Tips and Tricks
Learn some neat tips and tricks for running SeisFlows that may not be evidently apparent when running examples or looking at the parameter file.
Stopping Mid Workflow
Stop a workflow prematurely to look at results or change parameters. All SeisFlows workflows (except TestFlow) have a parameter called stop_after which can be used to stop mid workflow.
To check valid options for stop_after, run the following command from within a valid working directory.
seisflows print tasks
To set your stop_after parameter you can use the seisflows par command. For example:
seisflows par stop_after run_adjoint_simulations
To resume a stopped workflow, you only need to re-run seisflows submit. The checkpointing system will ensure that the workflow picks up from where it left off.
seisflows submit
Checkpointing
SeisFlows has a checkpointing system which ensures that tasks that have already been run will not be re-run in the case of job failures and workflow restarts.
The checkpointing system uses a text file called sfstate.txt which simply has entries related to tasks in the task list.
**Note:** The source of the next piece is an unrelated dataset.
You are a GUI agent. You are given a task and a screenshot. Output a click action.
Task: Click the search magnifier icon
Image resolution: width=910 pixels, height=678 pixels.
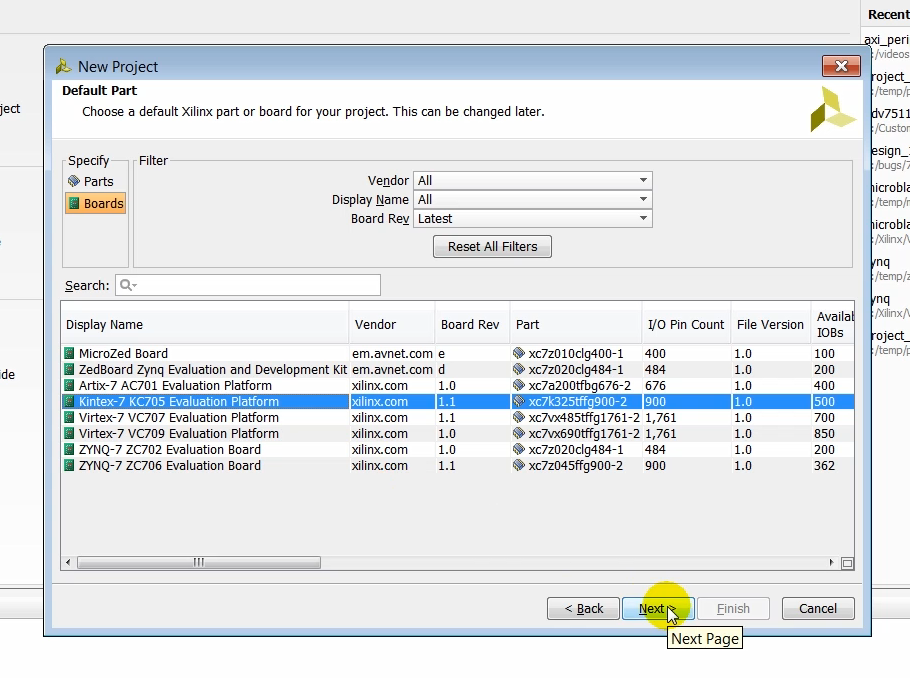[127, 286]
Tasks in the task list have three states: ‘completed’, ‘failed’ and ‘pending’.
Completed: Task has already been run and will be skipped over if re-run
Failed: Task has failed and will be re-run
Pending: Task has not been executed and will be run
SeisFlows manages the sfstate.txt file on its own, however Users can manually edit the state file if they want certain tasks to be re-run. Simply open the task file with a text editor and change states.
Note
In the future we hope to improve the checkpointing system with a command line option to edit the file seisflows state, and with a more sophisticated system that can single out particular job failures to re-run.
Tasktime vs. Walltime
Jobs run on Clusters have two time-related parameters tasktime and walltime.
Walltime refers to the submission wall time given to the main job, whereas tasktime refers to the submission wall time given to each simulation job.
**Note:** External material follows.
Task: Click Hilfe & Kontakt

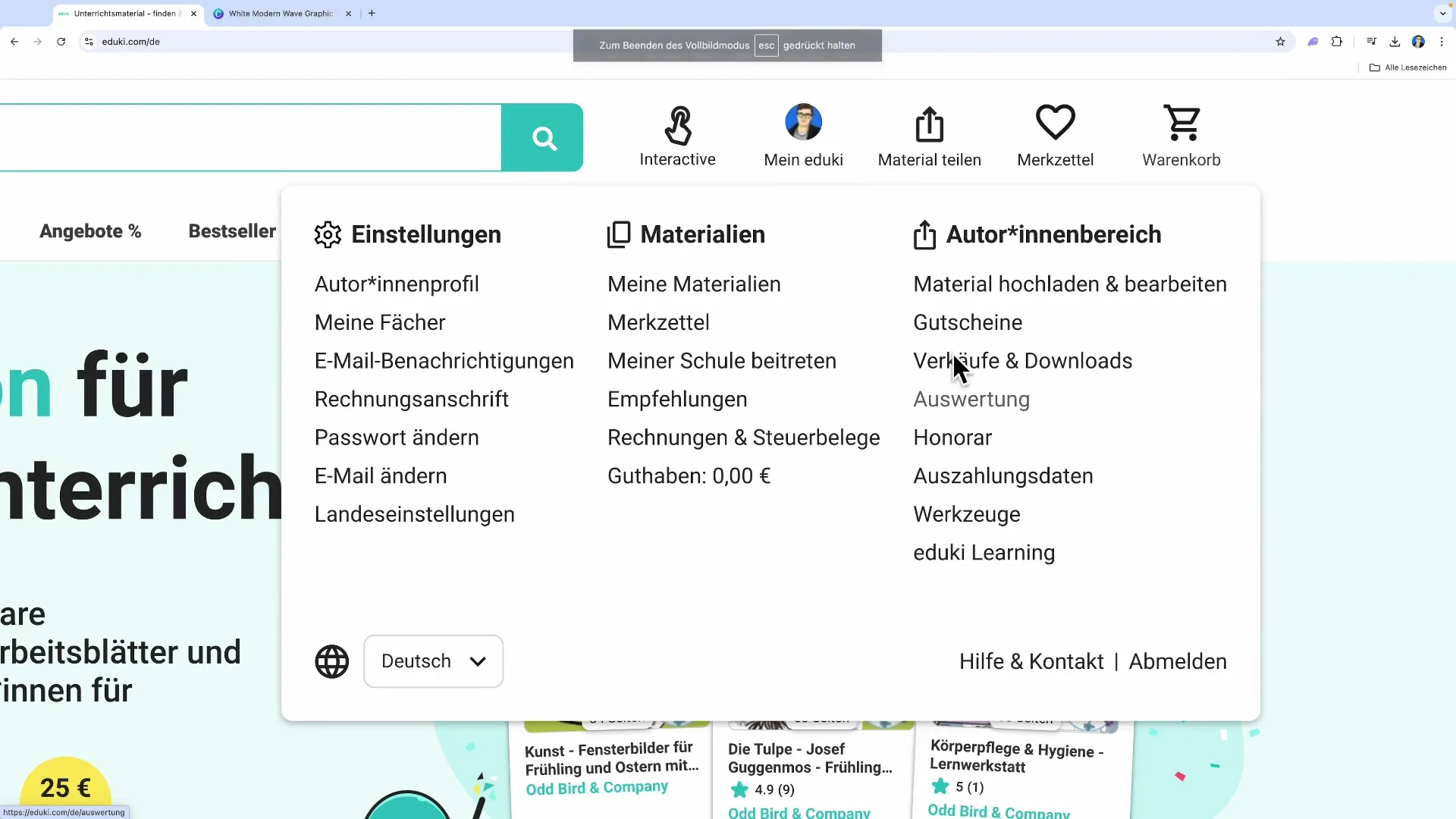Action: (x=1032, y=661)
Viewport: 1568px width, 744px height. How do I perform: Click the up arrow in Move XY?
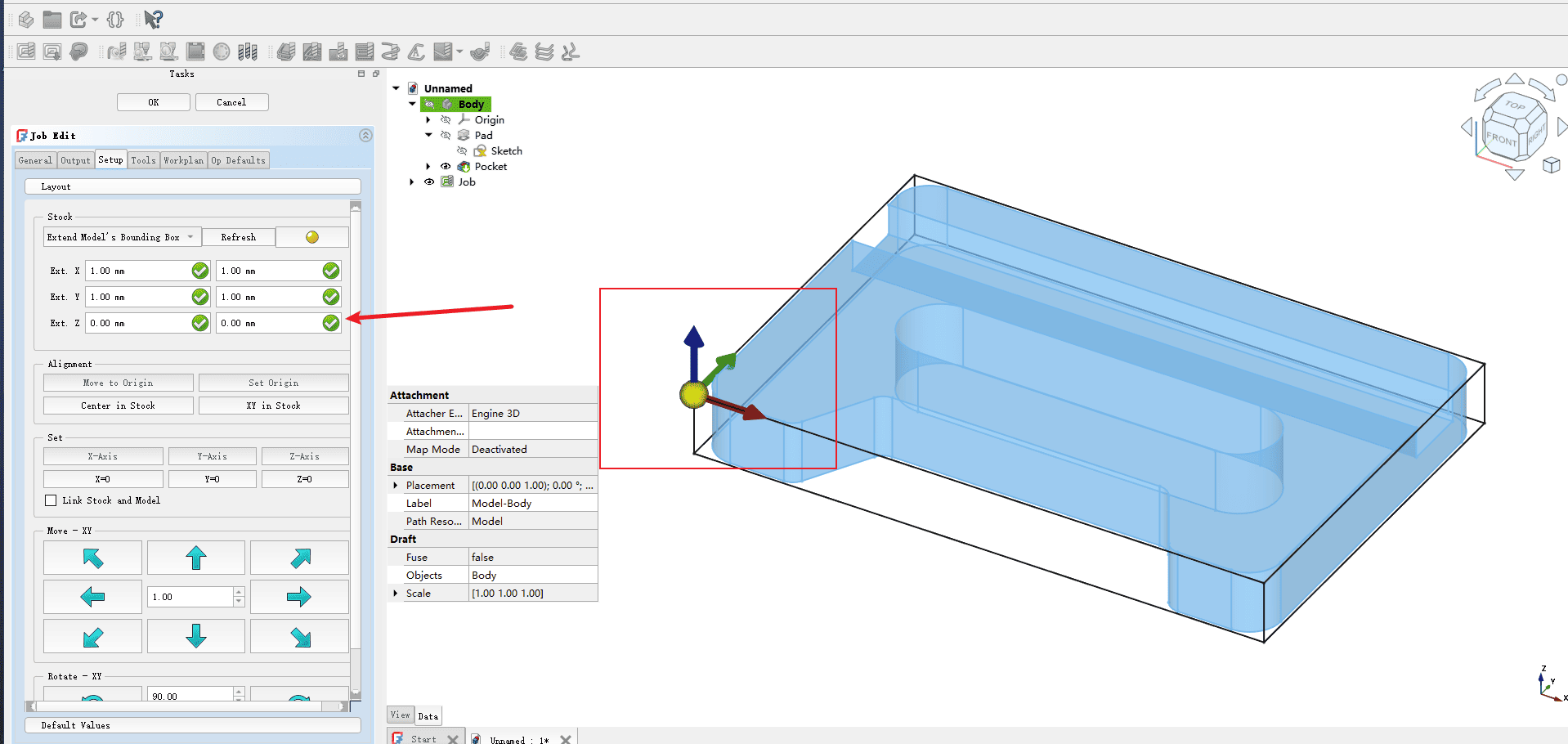195,558

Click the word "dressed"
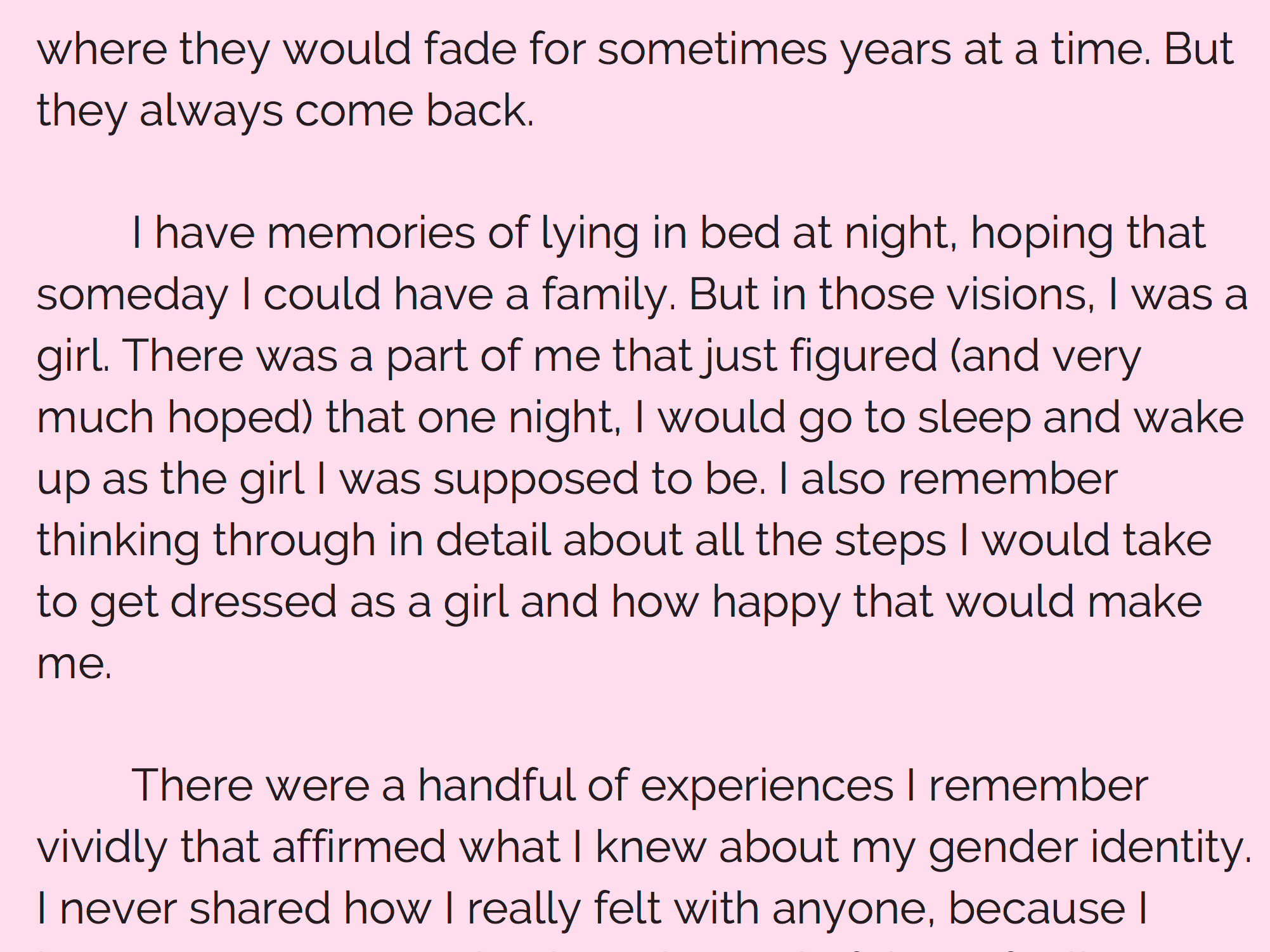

Tasktime is relatively simple to figure out - it should be set to the longest expected time it takes one simulation to finish. If running inversion workflows, expect that adjoint simulations will take longer to run w.r.t forward simulations. Be sure to add a little buffer time for serial processing steps taken before or after simulations.
Walltime should represent how long you think an entire workflow will take to run. At an extreme, this can be set to the longest allowable walltime on your system (e.g., 24 hours). Or you can try to calculate how long an entire workflow will take.
For example, if you are running a 2 iteration inversion where each simulation (tasktime) takes 10 min, then you may expect 1 forward simulation, 1 adjoint simulation and 2-3 forward simulations for the line search. Given open queues (i.e., all array jobs can run at the same time), this will equal roughly 2 iterations * 5 simulations / iteration * 10 minutes / simulation = 100 minutes.
In the above example, a User might want to add some buffer time for long queue times and non-simulation processing steps. An acceptable walltime might then be 150-200 minutes.